* _Your task_
Reproduce only the lines from the one containing "Describe the element at coordinates (807, 127)" through the one containing "coordinates (1014, 268).", substituting "component" for "element" and changing nothing else.

* _Data shown_
┌──

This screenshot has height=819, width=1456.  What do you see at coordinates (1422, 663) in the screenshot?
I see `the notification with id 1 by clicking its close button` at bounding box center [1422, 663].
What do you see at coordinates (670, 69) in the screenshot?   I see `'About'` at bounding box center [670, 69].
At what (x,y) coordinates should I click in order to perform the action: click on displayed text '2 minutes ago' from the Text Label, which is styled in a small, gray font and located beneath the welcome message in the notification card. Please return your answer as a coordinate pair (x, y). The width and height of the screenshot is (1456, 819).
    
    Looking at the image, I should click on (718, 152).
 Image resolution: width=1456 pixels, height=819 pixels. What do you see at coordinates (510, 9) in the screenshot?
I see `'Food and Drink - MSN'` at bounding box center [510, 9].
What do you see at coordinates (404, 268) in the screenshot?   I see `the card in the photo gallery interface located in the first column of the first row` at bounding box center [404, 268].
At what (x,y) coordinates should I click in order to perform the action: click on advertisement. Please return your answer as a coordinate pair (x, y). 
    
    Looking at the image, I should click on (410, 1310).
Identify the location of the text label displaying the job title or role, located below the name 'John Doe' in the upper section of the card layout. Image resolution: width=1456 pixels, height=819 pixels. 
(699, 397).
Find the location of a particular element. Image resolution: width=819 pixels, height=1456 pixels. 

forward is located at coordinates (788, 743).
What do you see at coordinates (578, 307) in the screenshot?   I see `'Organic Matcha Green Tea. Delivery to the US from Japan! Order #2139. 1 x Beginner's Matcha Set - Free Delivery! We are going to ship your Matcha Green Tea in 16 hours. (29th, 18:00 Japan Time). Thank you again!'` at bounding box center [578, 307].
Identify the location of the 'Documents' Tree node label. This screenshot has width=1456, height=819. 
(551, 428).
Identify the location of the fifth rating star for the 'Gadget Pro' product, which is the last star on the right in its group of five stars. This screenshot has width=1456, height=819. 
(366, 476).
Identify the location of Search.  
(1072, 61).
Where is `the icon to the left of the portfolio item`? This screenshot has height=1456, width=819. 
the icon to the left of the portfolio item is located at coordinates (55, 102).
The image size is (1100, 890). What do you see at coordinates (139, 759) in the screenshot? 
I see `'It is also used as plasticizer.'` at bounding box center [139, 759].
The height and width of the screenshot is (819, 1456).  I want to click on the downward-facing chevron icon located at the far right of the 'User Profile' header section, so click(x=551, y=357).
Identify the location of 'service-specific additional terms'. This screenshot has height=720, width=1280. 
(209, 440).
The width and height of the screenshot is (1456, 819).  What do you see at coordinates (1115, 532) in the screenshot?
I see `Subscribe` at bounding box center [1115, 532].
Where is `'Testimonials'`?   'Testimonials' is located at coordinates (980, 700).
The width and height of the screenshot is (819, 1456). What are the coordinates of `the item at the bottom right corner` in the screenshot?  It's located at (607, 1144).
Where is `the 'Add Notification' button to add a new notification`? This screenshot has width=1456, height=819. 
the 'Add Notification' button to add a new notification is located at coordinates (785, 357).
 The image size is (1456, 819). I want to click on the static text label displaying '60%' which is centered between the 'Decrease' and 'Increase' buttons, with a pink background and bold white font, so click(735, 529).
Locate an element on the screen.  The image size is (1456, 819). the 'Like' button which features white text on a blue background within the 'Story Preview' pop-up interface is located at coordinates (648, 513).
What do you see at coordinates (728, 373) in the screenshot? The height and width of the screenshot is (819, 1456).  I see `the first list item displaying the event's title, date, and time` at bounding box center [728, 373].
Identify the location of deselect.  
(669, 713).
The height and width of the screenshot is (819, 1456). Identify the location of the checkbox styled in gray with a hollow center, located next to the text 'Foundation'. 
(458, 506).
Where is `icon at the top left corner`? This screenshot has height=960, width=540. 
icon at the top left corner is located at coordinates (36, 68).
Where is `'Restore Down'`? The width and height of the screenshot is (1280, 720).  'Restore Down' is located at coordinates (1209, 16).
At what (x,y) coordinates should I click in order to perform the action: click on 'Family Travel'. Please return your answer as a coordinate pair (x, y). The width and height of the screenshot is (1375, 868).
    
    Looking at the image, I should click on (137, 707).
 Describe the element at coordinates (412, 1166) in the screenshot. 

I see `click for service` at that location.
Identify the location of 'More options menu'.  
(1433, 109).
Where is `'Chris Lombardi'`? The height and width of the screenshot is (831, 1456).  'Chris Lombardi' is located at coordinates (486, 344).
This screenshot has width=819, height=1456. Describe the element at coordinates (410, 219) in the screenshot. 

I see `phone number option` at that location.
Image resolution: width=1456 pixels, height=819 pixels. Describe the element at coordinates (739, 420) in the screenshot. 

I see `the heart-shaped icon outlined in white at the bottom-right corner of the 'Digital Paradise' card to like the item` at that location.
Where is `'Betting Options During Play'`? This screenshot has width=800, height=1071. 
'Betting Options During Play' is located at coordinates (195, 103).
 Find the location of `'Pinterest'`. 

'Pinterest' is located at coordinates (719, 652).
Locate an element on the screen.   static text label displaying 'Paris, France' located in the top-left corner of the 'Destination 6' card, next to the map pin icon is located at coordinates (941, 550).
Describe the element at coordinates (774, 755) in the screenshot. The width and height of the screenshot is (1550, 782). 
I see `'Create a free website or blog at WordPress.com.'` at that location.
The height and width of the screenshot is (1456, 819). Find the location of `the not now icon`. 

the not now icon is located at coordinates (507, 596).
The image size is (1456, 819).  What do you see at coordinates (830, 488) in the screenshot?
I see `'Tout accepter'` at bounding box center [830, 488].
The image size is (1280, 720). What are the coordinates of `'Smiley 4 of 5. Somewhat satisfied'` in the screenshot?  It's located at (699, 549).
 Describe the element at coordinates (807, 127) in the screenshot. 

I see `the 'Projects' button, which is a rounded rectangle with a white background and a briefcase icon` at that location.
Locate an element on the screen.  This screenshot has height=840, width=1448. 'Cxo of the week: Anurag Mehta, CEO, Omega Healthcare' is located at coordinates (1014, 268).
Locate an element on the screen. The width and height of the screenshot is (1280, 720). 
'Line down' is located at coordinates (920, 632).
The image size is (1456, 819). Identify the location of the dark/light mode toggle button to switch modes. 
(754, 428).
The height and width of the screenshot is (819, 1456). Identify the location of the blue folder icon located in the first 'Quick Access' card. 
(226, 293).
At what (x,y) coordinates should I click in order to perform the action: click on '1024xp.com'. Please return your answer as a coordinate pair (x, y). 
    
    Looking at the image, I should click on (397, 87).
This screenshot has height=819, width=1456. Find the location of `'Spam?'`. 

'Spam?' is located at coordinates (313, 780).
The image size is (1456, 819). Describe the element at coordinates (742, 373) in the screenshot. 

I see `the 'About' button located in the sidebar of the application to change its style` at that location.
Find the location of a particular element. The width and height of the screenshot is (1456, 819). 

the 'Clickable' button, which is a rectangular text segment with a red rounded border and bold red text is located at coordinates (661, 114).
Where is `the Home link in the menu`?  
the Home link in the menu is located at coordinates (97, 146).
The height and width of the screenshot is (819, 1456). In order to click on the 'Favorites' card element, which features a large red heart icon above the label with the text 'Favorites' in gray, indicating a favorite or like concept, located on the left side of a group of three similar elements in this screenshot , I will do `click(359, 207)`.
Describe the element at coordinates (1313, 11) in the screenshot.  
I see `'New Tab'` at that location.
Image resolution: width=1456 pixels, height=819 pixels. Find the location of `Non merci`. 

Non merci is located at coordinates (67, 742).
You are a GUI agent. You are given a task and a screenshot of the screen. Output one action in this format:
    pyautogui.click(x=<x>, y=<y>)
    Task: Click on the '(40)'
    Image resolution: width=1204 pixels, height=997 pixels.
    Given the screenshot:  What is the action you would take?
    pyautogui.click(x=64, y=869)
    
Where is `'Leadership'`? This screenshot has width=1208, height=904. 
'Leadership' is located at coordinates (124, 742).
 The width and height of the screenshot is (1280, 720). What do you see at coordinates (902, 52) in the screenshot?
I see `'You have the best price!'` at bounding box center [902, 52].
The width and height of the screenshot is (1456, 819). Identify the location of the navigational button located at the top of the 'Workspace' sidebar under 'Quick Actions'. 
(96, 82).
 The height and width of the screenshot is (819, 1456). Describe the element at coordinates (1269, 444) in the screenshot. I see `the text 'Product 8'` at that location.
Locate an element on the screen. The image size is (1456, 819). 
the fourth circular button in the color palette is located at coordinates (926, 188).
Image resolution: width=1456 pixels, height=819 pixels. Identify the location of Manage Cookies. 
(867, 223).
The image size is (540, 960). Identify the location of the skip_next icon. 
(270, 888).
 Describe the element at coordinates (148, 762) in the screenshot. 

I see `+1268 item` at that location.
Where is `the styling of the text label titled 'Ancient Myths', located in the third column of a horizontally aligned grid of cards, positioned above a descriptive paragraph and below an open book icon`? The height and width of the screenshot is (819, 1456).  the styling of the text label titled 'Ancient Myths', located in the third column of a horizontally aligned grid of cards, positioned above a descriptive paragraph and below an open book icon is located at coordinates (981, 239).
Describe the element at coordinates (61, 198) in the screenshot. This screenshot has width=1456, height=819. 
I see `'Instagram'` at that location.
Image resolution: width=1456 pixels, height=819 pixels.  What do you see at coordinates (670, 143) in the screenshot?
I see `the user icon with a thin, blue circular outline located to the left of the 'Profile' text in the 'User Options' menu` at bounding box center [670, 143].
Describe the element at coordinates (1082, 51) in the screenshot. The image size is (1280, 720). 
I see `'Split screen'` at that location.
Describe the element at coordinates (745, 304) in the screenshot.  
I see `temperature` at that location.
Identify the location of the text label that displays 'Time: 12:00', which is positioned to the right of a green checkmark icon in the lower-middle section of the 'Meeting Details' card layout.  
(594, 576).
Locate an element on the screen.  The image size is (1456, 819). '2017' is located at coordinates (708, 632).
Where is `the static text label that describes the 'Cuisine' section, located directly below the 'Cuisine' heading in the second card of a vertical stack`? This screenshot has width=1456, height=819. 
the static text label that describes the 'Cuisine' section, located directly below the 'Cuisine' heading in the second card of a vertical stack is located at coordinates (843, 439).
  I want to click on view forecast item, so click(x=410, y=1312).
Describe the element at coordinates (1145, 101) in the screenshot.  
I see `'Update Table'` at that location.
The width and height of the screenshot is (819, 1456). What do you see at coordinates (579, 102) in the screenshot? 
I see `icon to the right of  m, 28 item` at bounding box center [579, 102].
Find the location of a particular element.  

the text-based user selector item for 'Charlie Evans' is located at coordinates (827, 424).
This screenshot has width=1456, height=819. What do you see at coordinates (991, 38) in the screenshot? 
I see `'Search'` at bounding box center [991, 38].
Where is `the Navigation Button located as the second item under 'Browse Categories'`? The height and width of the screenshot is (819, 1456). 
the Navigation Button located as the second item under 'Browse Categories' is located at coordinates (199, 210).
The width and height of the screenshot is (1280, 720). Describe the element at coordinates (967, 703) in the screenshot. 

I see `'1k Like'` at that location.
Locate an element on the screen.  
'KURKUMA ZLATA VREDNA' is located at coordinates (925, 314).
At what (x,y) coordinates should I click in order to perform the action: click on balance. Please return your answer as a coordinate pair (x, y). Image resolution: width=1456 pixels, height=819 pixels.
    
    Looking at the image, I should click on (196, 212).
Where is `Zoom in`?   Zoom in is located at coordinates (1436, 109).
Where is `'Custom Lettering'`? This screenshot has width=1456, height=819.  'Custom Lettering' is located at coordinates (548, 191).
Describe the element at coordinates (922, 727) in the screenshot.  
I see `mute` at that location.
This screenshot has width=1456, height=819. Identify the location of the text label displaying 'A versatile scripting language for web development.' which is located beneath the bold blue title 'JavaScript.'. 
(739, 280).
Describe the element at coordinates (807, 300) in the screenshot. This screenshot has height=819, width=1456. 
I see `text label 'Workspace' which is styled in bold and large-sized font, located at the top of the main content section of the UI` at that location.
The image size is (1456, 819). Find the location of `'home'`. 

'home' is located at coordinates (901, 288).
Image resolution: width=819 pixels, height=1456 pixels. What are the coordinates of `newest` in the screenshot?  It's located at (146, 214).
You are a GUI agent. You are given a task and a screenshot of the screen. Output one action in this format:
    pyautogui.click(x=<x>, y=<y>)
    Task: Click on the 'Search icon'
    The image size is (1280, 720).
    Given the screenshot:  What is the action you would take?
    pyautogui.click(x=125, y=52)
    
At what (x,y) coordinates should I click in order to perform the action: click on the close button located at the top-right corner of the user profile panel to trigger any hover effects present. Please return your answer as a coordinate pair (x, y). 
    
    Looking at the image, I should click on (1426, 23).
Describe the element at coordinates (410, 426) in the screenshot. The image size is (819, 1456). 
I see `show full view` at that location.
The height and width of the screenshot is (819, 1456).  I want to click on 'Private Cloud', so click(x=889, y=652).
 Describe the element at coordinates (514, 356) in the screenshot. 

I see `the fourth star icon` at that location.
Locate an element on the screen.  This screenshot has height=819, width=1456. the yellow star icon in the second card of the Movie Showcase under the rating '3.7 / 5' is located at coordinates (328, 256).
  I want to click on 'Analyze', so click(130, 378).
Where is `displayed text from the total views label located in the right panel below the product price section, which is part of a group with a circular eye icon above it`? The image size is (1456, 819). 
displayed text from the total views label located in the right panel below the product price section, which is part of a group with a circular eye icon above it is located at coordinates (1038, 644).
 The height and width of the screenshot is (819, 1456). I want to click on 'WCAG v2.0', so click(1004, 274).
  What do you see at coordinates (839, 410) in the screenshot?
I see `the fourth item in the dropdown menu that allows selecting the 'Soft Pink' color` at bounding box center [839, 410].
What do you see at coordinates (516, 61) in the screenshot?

└──

* _Final answer_
 Describe the component at coordinates (807, 127) in the screenshot. 

I see `the 'Projects' button, which is a rounded rectangle with a white background and a briefcase icon` at that location.
Locate an component on the screen.  This screenshot has height=840, width=1448. 'Cxo of the week: Anurag Mehta, CEO, Omega Healthcare' is located at coordinates (1014, 268).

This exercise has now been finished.